• [TEXT PASSAGE]:
=-=-=-=-=

These results evidence that a polymer membrane can be formed at the interface of a water-oil system by contacting a hydrogen bond-donor polymer included in an aqueous phase with a hydrogen bond-acceptor polymer included in the oil phase.

Comparative example 2: Polymer membrane according to WO2014/064255 A comparative polymer membrane of 5 layers of PMAA and PVP has been made according to example 1 of WO2014/064225.

The surface shear storage modulus G' of the obtained global layer has been measured as in example 2 above.

The value was about 0.2 N/m at 1 rad/s. Example 3: Capsules and manufacture thereof

Hereafter is described the assembly around oil droplets of the polymer membrane of Example 2, for encapsulation purposes.

Material and methods

Emulsions have been prepared in vials by gently pouring 6 mL of water-based solution and then 4 mL of oil-based solution as described in Example 2. An Ultra-Turrax disperser (IKA) was used to form an emulsion with a speed of 20000 rpm during 30 seconds.

The microfluidic device was first designed with a dedicated software (Clewin) and printed on a mask. Then a SU-8 negative photoresist resin (Micro Chem) was spin-coated with the desired thickness on a silicon wafer. Two-layer lithography were used with no intermediate step (Leman, M. et al., Lab on a Chip, Vol. 15, 2015, pp. 753-765). The obtained silica mold was filled with PDMS (poly(dimethylsiloxane)) (Sylgard 184, Dow Corning) mixed with 10% (w/w) curing agent and incubated at 70°C for about 4 hours. The PDMS was peeled off the mold and the entrances and exits were punched with a 0.5 mm-diameter Harris Uni-Core biopsy punch (Electron Microscopy Sciences). The PDMS was finally sealed to a glass slide with a PDC-002 oxygen plasma cleaner (Harrick Plasma). Every entrance or exit of the chip was connected through PEEK (poly(etheretherketone)) tubings to a small vial. Applied pressures in vials (about 400 mbar) were controlled by a MFCS pump (Fluigent).

=-=-=-=-=

• [GIVEN INFORMATION]:

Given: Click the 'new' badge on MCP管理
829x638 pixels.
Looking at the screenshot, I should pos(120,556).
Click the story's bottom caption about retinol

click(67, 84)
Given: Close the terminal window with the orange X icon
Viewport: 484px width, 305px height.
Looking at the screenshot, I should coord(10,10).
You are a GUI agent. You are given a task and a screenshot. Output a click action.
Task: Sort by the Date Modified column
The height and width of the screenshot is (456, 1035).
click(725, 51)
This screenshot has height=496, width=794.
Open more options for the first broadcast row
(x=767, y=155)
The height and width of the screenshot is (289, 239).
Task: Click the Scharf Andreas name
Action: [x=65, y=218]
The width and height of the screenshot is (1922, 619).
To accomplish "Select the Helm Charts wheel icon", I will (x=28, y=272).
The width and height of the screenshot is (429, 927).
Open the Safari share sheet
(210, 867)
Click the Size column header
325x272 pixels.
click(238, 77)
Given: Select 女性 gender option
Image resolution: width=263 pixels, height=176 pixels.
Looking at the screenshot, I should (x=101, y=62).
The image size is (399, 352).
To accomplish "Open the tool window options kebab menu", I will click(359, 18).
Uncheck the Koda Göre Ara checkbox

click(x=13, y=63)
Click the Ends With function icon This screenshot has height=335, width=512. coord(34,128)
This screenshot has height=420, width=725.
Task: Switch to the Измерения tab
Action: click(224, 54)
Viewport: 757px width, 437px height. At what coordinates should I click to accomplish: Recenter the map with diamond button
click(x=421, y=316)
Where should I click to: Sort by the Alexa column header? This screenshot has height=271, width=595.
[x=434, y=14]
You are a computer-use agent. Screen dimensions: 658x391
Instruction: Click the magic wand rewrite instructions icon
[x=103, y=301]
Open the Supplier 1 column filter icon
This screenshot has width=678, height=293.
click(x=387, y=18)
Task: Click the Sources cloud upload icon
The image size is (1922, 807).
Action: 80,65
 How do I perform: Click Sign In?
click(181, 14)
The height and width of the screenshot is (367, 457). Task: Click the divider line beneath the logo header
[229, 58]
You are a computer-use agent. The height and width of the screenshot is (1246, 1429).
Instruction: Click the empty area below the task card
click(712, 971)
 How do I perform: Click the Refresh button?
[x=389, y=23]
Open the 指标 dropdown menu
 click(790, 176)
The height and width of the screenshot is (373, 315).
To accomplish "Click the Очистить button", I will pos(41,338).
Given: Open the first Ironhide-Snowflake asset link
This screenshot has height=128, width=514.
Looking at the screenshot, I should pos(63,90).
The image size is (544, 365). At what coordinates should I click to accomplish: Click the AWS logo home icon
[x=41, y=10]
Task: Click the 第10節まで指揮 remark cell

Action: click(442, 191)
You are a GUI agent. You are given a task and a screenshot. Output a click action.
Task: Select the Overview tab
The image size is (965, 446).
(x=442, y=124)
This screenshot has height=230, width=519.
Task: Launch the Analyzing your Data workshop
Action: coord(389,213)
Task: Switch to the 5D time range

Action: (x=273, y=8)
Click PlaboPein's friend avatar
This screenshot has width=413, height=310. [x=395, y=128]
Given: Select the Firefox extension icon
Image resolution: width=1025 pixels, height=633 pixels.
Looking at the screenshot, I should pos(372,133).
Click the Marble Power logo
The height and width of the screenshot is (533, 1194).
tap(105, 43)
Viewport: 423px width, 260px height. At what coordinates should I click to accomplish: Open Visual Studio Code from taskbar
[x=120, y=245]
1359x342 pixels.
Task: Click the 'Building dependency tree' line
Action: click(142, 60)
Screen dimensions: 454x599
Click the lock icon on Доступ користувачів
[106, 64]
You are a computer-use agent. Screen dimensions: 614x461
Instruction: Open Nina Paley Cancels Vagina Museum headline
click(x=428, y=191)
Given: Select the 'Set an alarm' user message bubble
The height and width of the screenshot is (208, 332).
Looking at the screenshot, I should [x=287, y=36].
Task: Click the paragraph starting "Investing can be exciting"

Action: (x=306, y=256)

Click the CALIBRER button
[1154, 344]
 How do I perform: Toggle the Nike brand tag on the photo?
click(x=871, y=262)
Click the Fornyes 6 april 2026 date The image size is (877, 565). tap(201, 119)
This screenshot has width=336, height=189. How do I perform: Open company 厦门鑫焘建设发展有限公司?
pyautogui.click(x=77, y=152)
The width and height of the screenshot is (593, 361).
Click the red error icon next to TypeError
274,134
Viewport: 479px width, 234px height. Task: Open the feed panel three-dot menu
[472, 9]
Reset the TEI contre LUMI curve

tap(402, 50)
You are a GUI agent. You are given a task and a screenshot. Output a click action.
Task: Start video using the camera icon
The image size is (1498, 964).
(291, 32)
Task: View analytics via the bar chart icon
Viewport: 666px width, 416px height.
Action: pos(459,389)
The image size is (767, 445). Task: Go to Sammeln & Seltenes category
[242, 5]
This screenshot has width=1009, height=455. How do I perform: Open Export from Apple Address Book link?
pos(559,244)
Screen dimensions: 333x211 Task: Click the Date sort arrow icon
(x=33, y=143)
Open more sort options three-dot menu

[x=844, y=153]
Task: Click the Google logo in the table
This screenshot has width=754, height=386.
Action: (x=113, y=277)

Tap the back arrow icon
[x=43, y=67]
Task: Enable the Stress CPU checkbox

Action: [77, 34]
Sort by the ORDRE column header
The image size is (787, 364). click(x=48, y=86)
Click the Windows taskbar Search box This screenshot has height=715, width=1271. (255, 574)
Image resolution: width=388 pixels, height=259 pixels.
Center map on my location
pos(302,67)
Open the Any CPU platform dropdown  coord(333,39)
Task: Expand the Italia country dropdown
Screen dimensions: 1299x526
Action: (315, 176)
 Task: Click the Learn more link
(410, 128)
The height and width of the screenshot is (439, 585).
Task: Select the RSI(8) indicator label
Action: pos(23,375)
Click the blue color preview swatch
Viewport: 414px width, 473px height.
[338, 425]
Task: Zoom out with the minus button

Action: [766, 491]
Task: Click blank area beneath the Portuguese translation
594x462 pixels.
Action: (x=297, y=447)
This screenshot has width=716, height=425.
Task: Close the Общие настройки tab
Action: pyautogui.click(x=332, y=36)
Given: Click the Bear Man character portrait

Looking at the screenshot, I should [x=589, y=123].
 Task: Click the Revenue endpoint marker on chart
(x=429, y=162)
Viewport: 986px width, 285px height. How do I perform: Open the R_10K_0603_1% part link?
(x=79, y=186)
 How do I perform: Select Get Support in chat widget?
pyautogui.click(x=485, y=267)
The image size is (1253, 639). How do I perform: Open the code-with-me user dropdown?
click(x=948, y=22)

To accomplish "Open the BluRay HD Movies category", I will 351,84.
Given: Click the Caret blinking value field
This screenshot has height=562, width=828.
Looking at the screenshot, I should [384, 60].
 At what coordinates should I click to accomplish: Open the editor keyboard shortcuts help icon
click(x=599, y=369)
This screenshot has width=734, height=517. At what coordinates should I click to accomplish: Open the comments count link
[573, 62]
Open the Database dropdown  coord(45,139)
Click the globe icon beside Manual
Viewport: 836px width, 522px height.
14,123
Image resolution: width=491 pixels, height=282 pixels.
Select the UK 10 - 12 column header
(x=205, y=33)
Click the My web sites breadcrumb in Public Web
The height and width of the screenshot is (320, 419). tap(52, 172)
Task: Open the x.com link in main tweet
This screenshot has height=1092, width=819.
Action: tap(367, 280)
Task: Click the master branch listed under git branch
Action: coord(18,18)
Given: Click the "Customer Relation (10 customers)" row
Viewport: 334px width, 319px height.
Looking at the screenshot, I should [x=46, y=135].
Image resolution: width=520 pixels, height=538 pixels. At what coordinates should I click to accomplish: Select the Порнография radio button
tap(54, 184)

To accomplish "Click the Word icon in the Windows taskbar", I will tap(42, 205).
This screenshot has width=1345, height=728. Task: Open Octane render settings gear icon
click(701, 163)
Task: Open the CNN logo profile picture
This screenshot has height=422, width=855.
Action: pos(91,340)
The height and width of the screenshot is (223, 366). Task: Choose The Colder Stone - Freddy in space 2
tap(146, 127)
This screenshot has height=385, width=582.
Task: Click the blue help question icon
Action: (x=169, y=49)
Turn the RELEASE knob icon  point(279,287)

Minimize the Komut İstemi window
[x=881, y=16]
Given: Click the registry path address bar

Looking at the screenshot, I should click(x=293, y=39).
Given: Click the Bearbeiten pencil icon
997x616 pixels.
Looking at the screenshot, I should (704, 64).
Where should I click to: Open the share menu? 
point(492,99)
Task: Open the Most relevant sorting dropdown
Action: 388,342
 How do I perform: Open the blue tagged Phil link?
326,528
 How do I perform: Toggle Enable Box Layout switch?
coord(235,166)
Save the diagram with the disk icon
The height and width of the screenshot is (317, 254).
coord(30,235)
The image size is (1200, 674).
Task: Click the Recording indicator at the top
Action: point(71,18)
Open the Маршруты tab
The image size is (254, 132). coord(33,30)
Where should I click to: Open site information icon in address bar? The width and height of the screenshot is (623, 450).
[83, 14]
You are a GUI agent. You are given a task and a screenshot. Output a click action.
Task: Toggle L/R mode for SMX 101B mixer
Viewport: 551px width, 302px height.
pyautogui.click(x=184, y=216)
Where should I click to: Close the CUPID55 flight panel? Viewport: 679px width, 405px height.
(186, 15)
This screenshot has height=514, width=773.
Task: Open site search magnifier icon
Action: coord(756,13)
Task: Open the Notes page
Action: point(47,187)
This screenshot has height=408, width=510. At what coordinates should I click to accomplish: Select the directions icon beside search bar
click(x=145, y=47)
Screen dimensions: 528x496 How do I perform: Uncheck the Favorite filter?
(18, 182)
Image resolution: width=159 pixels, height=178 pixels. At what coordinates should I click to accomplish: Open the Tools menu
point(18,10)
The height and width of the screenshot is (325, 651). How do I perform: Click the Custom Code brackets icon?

=-=-=-=-=

• [WORK TO COMPLETE]: Write out the full polymer membrane passage word for word. The records are unrelated to the polymer membrane passage.

• [RESPONSE TO THIS TASK]:
These results evidence that a polymer membrane can be formed at the interface of a water-oil system by contacting a hydrogen bond-donor polymer included in an aqueous phase with a hydrogen bond-acceptor polymer included in the oil phase.

Comparative example 2: Polymer membrane according to WO2014/064255 A comparative polymer membrane of 5 layers of PMAA and PVP has been made according to example 1 of WO2014/064225.

The surface shear storage modulus G' of the obtained global layer has been measured as in example 2 above.

The value was about 0.2 N/m at 1 rad/s. Example 3: Capsules and manufacture thereof

Hereafter is described the assembly around oil droplets of the polymer membrane of Example 2, for encapsulation purposes.

Material and methods

Emulsions have been prepared in vials by gently pouring 6 mL of water-based solution and then 4 mL of oil-based solution as described in Example 2. An Ultra-Turrax disperser (IKA) was used to form an emulsion with a speed of 20000 rpm during 30 seconds.

The microfluidic device was first designed with a dedicated software (Clewin) and printed on a mask. Then a SU-8 negative photoresist resin (Micro Chem) was spin-coated with the desired thickness on a silicon wafer. Two-layer lithography were used with no intermediate step (Leman, M. et al., Lab on a Chip, Vol. 15, 2015, pp. 753-765). The obtained silica mold was filled with PDMS (poly(dimethylsiloxane)) (Sylgard 184, Dow Corning) mixed with 10% (w/w) curing agent and incubated at 70°C for about 4 hours. The PDMS was peeled off the mold and the entrances and exits were punched with a 0.5 mm-diameter Harris Uni-Core biopsy punch (Electron Microscopy Sciences). The PDMS was finally sealed to a glass slide with a PDC-002 oxygen plasma cleaner (Harrick Plasma). Every entrance or exit of the chip was connected through PEEK (poly(etheretherketone)) tubings to a small vial. Applied pressures in vials (about 400 mbar) were controlled by a MFCS pump (Fluigent).